L’objectif de ces informations est de promouvoir des décisions politiques solides et un débat public éclairé. Jusqu’ici, un grand nombre de Groupes multipartites ont salué la possibilité de tirer ainsi parti de la plateforme de l’ITIE.

Du rapprochement au risque

L’annulation de l’Exigence liée au rapprochement suscite toutefois des préoccupations. L’approche conventionnelle à la déclaration ITIE repose sur l’hypothèse selon laquelle on doit considérer que les données des entreprises et des gouvernements sont fiables et qu’un rapprochement est nécessaire pour garantir l’exhaustivité et l’exactitude des données. Certains Groupes multipartites estiment qu’ils ne disposent pas des capacités requises pour examiner les données sans le concours d’experts indépendants.

Au début de l’année 2020, le Conseil d’administration de l’ITIE a lancé un projet pilote visant à tester diverses alternatives en matière de déclaration, en s’appuyant sur une collation et une analyse des données faisant l’objet de divulgations systématiques.
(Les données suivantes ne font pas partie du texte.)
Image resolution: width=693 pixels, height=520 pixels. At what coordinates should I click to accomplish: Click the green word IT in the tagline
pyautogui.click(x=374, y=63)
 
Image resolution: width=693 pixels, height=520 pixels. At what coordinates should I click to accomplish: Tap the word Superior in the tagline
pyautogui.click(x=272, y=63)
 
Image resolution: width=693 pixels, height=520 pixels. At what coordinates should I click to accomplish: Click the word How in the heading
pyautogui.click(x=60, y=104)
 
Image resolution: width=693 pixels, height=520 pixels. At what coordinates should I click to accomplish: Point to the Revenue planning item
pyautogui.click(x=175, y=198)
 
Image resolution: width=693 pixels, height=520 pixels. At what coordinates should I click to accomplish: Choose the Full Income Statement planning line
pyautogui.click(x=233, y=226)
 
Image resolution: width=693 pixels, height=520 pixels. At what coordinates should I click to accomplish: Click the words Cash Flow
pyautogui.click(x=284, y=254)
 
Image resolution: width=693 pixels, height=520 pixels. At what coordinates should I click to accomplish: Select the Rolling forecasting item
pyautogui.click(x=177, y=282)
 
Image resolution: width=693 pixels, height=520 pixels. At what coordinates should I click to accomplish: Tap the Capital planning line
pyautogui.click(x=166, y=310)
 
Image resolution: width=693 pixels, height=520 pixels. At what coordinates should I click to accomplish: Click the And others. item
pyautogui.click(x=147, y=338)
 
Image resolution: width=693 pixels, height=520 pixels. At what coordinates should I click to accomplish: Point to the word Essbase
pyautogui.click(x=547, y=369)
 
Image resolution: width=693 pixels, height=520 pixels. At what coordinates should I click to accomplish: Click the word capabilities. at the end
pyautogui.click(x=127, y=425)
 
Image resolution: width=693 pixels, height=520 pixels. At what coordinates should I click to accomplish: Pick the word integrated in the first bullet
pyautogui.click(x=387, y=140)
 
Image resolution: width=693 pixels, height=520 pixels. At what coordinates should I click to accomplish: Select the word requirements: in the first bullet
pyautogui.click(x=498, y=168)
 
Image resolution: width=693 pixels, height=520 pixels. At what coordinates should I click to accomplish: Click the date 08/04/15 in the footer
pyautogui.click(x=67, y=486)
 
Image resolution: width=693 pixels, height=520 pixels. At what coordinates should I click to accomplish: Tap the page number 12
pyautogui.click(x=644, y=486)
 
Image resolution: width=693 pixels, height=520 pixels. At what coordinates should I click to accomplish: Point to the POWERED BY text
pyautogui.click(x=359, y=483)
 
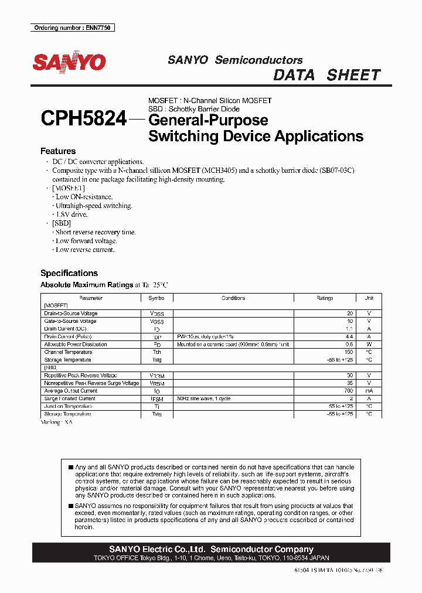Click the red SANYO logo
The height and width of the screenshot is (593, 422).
click(69, 63)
L’une de ces alternatives est une « approche basée sur les risques », dans laquelle un expert indépendant examine tout d’abord les pratiques juridiques, réglementaires, comptables, d’audit et de divulgation afin d’identifier les aspects qui posent le plus de risques en matière de déclaration inexacte ou d’autres irrégularités. Sur la base de ces constatations, un périmètre de travail est établi pour se focaliser sur les aspects qui suscitent les plus grandes préoccupations. Une fois que cette étude a été menée, l’expert indépendant soumet son opinion sur l’exhaustivité et la fiabilité des données, ainsi que des recommandations à des fins d’améliorations complémentaires.

Perspectives

Il est frappant de constater que, dans cet environnement difficile, nombre de pays accélèrent leurs efforts de promotion d’une transparence et d’une redevabilité accrues. On peut en retirer trois enseignements clés :

  • Premièrement, certains s’inquiètent que la transition vers l’intégration affaiblisse la fonction de supervision des Groupes multipartites. Selon l’expérience acquise à ce jour, ce travail peut en réalité renforcer l’engagement des parties prenantes, en mettant l’accent sur des aspects plus contemporains et plus stratégiques, plutôt que sur la collecte de données rétrospectives et techniques.
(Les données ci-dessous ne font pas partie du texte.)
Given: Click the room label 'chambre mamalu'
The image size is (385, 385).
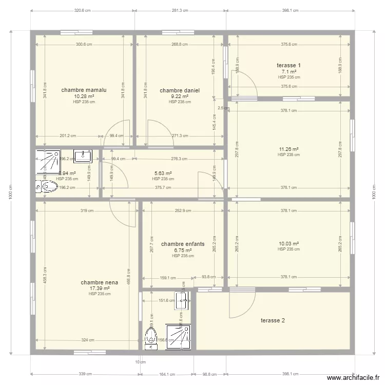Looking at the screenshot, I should pyautogui.click(x=84, y=90).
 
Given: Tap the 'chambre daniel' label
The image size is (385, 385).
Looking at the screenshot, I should pyautogui.click(x=180, y=90).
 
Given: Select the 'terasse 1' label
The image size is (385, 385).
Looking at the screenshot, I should pyautogui.click(x=288, y=65).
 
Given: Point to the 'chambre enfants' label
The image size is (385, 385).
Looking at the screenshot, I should pyautogui.click(x=183, y=244).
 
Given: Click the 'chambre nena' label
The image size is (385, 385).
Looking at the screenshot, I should pyautogui.click(x=100, y=282).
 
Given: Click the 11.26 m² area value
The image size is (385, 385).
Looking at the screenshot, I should pyautogui.click(x=289, y=149).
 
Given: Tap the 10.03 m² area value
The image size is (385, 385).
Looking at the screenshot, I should pyautogui.click(x=289, y=244).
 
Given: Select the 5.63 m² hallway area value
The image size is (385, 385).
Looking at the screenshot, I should pyautogui.click(x=163, y=174).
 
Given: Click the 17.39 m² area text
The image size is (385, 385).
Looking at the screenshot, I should pyautogui.click(x=100, y=288).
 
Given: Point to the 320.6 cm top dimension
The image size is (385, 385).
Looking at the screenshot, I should pyautogui.click(x=83, y=10).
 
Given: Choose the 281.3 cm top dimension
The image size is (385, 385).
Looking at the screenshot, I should pyautogui.click(x=180, y=10).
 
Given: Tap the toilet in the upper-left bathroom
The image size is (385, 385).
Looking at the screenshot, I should pyautogui.click(x=47, y=187).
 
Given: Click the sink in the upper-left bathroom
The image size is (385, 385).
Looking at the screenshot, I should pyautogui.click(x=82, y=156).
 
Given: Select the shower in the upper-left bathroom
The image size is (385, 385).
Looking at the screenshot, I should pyautogui.click(x=48, y=162).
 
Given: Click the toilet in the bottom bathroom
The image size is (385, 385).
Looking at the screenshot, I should pyautogui.click(x=151, y=337).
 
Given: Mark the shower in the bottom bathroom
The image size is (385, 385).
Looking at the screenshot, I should pyautogui.click(x=179, y=336).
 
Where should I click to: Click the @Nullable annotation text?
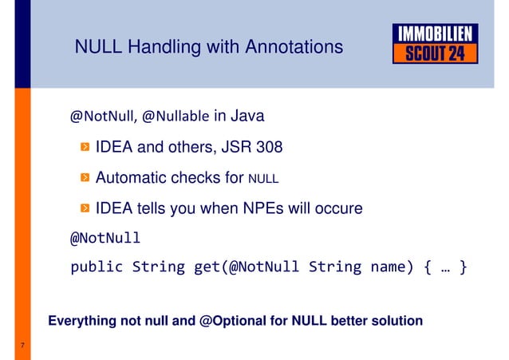[176, 118]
  • Deuxièmement, le rôle des Rapports ITIE ne perd rien de son importance. La déclaration « à la source » offre de nombreux avantages, mais les parties prenantes apprécient des rapports annuels qui collationnent ces informations et mettent en avant les plus importantes constatations.

  • Enfin, les préoccupations liées à la qualité des données doivent être résolues de front. Le rapprochement n’a jamais été garant de la fiabilité des données. La fiabilité des données dépend de l’efficacité des systèmes de comptabilité et d’audit sur lesquels elles reposent, et ceux-ci doivent être une priorité dans le travail de l’ITIE. Cela dit, les évaluations indépendantes sont très précieuses pour les parties prenantes.

Bien que le potentiel d’une approche fondée sur les risques soit énorme, ce travail doit se baser sur des normes professionnelles appropriées et des tests complémentaires doivent être menés pour montrer la rentabilité et la solidité de ces approches.